Except Maggi was tormenting him. Need tormented him. A basic need as old as time. That’s all it was, he told himself, taking off his holster. All he wanted was a little gut-wrenching, toe-curling, sweaty sex, nothing more.

The fact that he was contemplating having it with his partner made his mouth curve. Never thought he’d catch himself thinking that.

The phone kept ringing, an irritating noise scratching at the perimeter of his mind. Patrick thought of letting the machine get it, but his natural sense of urgency and order forced him to walk over to it and pick up the wireless receiver.

“Cavanaugh.”

“Just wanted to put in my bid early for Christmas day.”

The familiar voice drew out a smile as Patrick sank down on his sofa. The second he did, he felt as if he’d collapsed. He’d warred with a host of emotions that had made him more tired than a full day out in the field.

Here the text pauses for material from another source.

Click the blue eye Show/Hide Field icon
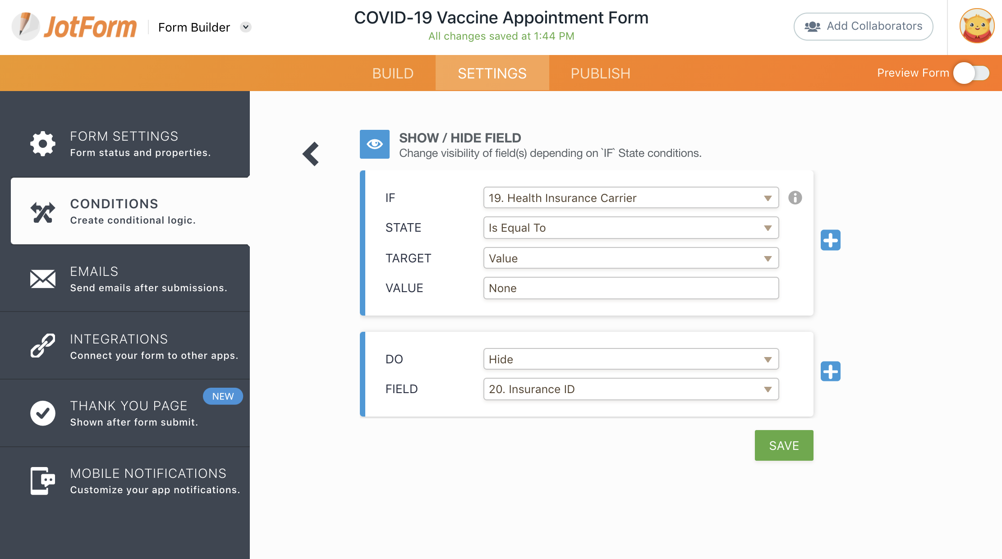(374, 144)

He put his feet up on the secondhand coffee table Patience had picked up for him at a garage sale. “You don’t have to put in a bid, Uncle Andrew. It’s a done deal, you know that.”

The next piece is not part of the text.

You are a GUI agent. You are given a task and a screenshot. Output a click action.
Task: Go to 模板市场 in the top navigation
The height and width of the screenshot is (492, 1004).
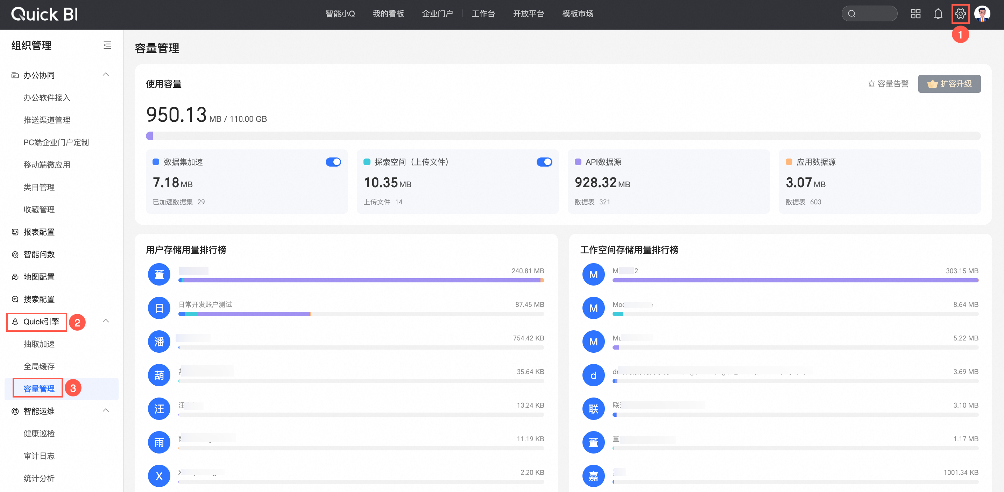pyautogui.click(x=578, y=14)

“No, I don’t,” the other man informed him. “I didn’t think I’d have to call and ask to see you, but apparently it looks like I have to. Your sister’s looking well. She tells me she hasn’t seen much of you, either.”

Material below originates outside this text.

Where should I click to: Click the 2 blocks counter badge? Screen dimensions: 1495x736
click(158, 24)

Patrick grinned. There was something comforting about listening to his uncle’s harping. He’d missed it. “Work. You know how it is.”

He heard his uncle sigh and knew there was more than a little nostalgia echoing in the sound. “Yeah, I know how it is. Still doesn’t give a man an excuse to cut out his family.”

“No cutting,” Patrick assured him, then teased, “trimming maybe.”

“If I asked to see your clock-stopping mug at the table in the next say, three or four days, what do you think my chances would be?”

“Fair to good.”

“But not perfect.”

There were no birds on his uncle’s antennae, Patrick thought fondly. Sometimes he wondered why the man opted to take early retirement. Andrew was still as sharp as ever. “No, not perfect.”

Andrew hesitated for a moment. “You know, Patrick, if a case you’re working on is giving you trouble, I’d be happy to have you bounce a few things off me. The brain still works pretty well.”

Patrick glanced at a stack of mail on the corner of the table. It was beginning to pile up. He supposed he’d have to get around to going through it one of these days, before a utility company decided to shut off something he found useful. “So I’ve heard, but I just wrapped up a case.”

Patrick could hear the trap snapping as soon as he made the admission. He’d been set up.

“Well, then, I guess you’ve got no excuse not to come over.”

The private part of him liked leaving himself a little leeway, although he did enjoy going to his uncle’s house for breakfast. His thoughts shifted to the conversation he’d had at dinner. “I’m working on something else right now.”

“A new case?”

He heard the interest in his uncle’s voice. Not being part of the force anymore, Uncle Andrew still had more connections than anyone Patrick knew. Maybe he’d heard something useful. But it was still too early to think of letting more people know about this. It chaffed him that McKenna was in on it.

“Not exactly.” He paused. “I’ll let you know if I need to ask you hypothetical questions.”